#### [Study text]
--- START ---
Anti-viral drug remdesivir has little or no effect in the recovery and mortality of hospitalised Covid-19 patients, said a World Health Organisation (WHO) study, giving a big blow to the hope that the drug from US-based Gilead Sciences raised in combating the pandemic.
The WHO said that the Solidarity Therapeutics Trial produced "conclusive evidence" on the effectiveness of repurposed drugs for Covid-19 in record time just six months. Interim results from the world's largest randomised control trial on Covid-19 therapeutics have been uploaded as preprint at medRxiv, the WHO said, adding that the results are under review for publication in a medical journal.
The study, which spans more than 30 countries, looked at the effects of these treatments on overall mortality, initiation of ventilation, and duration of hospital stay in hospitalised patients.
The results from the study indicate that remdesivir, hydroxychloroquine, lopinavir/ritonavir and interferon regimens appeared to have little or no effect on 28-day mortality or the in-hospital course of Covid-19 among hospitalised patients.
"These remdesivir, hydroxychloroquine, lopinavir and interferon regimens appeared to have little or no effect on hospitalised Covid-19, as indicated by overall mortality, initiation of ventilation and duration of hospital stay," said the study.
The study conducted in 405 hospitals across 30 countries involved 11,266 adults.
Earlier this month, data from a US study of remdesivir by Gilead showed the treatment cut Covid-19 recovery time by five days compared with patients who got a placebo in a trial comprising 1,062 patients.
“The emerging (WHO) data appears inconsistent, with more robust evidence from multiple randomized, controlled studies published in peer-reviewed journals validating the clinical benefit of remdesivir,” said Gilead.
“We are concerned the data from this open-label global trial has not undergone the rigorous review required to allow for constructive scientific discussion, particularly given the limitations of the trial design.”
WHO chief scientist Soumya Swaminathan said on Wednesday that during the study, hydroxychloroquine and lopinavir/ritonavir were stopped in June after they proved ineffective, but more than 500 hospitals and 30 countries continued with their trials.
“We’re looking at what’s next. We’re looking at monoclonal anti-bodies, we’re looking at immunomodulators and some of the newer anti-viral drugs that have been developed in the last few months,” Swaminathan said.
Remdesivir was only drug that received Emergency Use Authorisation for Covid-19 from the US Food and Drug Administration.
--- END ---
#### [Extracted entries]
--- START ---
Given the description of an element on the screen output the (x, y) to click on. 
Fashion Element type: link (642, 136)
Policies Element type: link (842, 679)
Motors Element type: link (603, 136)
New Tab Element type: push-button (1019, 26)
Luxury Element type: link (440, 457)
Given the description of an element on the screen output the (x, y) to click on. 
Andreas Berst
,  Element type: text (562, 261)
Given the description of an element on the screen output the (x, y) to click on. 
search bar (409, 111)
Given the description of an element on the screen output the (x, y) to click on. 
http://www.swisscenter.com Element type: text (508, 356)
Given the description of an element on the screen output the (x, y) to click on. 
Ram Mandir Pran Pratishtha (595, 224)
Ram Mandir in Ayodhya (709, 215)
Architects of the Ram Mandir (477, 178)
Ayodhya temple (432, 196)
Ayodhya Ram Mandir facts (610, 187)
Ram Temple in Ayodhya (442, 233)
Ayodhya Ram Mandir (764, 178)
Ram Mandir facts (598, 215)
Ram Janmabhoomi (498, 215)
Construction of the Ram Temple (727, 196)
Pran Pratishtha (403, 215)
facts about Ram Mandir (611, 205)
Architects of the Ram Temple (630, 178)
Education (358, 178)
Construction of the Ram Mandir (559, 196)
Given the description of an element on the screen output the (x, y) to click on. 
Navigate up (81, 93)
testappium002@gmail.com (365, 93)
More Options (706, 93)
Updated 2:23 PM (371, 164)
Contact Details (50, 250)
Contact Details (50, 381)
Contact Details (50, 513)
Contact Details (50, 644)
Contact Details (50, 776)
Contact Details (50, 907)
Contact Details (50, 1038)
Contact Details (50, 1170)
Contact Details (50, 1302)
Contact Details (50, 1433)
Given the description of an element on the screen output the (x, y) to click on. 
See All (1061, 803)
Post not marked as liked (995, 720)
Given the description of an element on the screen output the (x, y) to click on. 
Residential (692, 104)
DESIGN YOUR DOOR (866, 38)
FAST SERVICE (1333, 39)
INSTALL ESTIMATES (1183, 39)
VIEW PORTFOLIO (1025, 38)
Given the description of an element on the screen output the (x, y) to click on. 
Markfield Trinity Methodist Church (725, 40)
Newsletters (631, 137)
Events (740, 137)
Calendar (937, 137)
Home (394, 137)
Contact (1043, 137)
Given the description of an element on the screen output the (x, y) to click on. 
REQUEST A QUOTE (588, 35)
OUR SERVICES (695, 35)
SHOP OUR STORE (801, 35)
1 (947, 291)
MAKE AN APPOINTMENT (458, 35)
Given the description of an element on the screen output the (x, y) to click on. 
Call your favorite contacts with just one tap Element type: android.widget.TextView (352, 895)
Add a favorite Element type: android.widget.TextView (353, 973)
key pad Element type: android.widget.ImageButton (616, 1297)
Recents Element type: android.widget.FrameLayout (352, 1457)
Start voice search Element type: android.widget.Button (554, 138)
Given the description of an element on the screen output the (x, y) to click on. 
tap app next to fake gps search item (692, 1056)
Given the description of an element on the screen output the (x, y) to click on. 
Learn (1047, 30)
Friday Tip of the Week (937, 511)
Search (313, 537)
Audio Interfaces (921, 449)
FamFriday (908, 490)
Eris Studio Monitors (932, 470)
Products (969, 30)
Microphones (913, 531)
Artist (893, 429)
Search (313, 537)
--- END ---
In the article above on the WHO remdesivir study, how many days did Gilead's US trial show remdesivir cut from Covid-19 recovery time compared with placebo?

Five days.